Free/cheap brass is a good thing, :beer:

but what's up with the Chuck Norris obsesion?



People said:


> Chuck Norris frequently donates blood to the Red Cross. Just never his own.
> 
> Chuck Norris' smile can blind a full-grown adult at twenty paces and has been known to deflect all projectile weapons, including rocket launchers.
> 
> A midget, a rabbi, and a horse all walk into a bar. Ah, &#%* it. Chuck Norris roundhouse kicked all their a$$es.


----------



## Jiffy (Apr 22, 2005)

USMC, be careful when taking Chuck's name in vain....never doubt Chuck. If you do he will surely roundhouse kick you so hard your new screen name will end up USN. I dont know about you but I dont think I would like that name..... :lol: :beer: Sorry I couldnt resist.


----------



## People (Jan 17, 2005)

The main difference in brass from the Government and Commercial is the Gov brass is thicker and harder to allow for higher pressures. When you have a thicker web the area just forward of the extraction grove/head area your brass can last longer especially if you are over working your casing by over resizing and firing. Commercial brass also may not need to be annealed when forming the brass where Gov brass may need to be.

All annealing does is return the brass to a dead soft state. DO NOT ANNEAL THE WHOLE CASSING!!!! IT COULD HURT OR KILL YOU. AT THE VERY LEAST HURT YOUR PRIDE.

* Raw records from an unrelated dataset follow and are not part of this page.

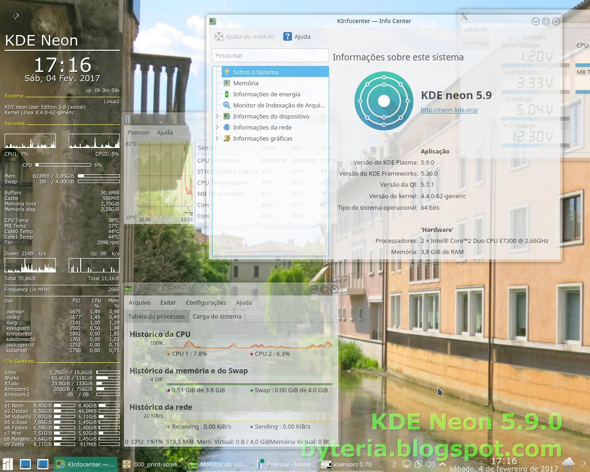
Task: Expand the Informações gráficas tree item
Action: [216, 138]
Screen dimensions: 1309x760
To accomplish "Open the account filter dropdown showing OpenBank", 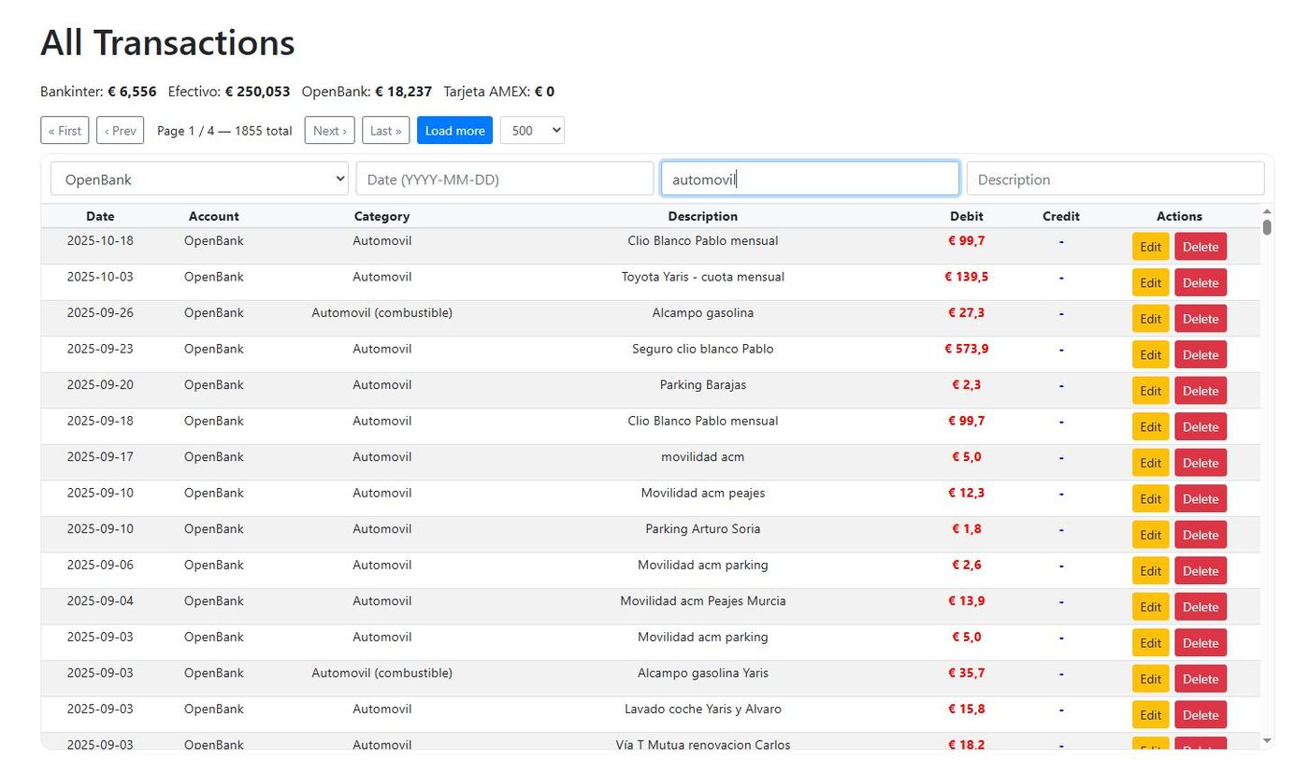I will click(x=198, y=178).
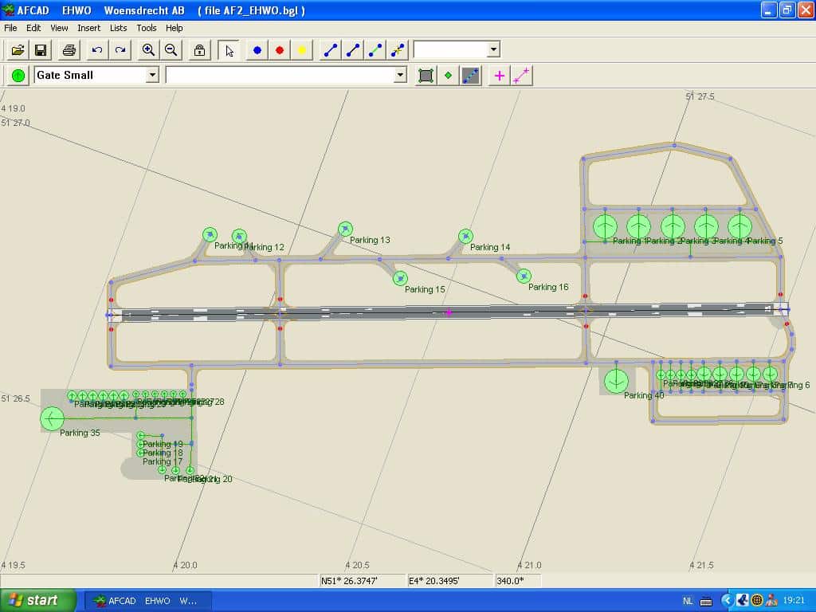Image resolution: width=816 pixels, height=612 pixels.
Task: Expand the blank combo box on the second toolbar
Action: (402, 75)
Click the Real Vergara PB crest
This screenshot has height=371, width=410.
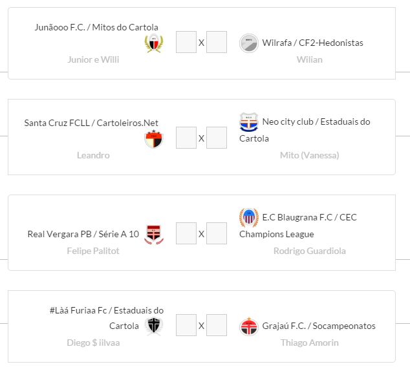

http://www.6mmbr.com/annealing.html This is a great read for a how to on annealing

Jiffy that was great 'roundhouse kick you so hard your new screen name will end up USN" To USMC I am a Marine and that is funny. At least it is not the Chair Force. To all that were in or are in the Air Force I giving you a little grief because I love you guys and gals.

The Chuck Norris thing come on it is good stuff. Just a little bit of humor does a body good. Just keep this in mind.

You all know there are two types of Marines? Reservists and those that want to be. OK not that funny but when you are active it is.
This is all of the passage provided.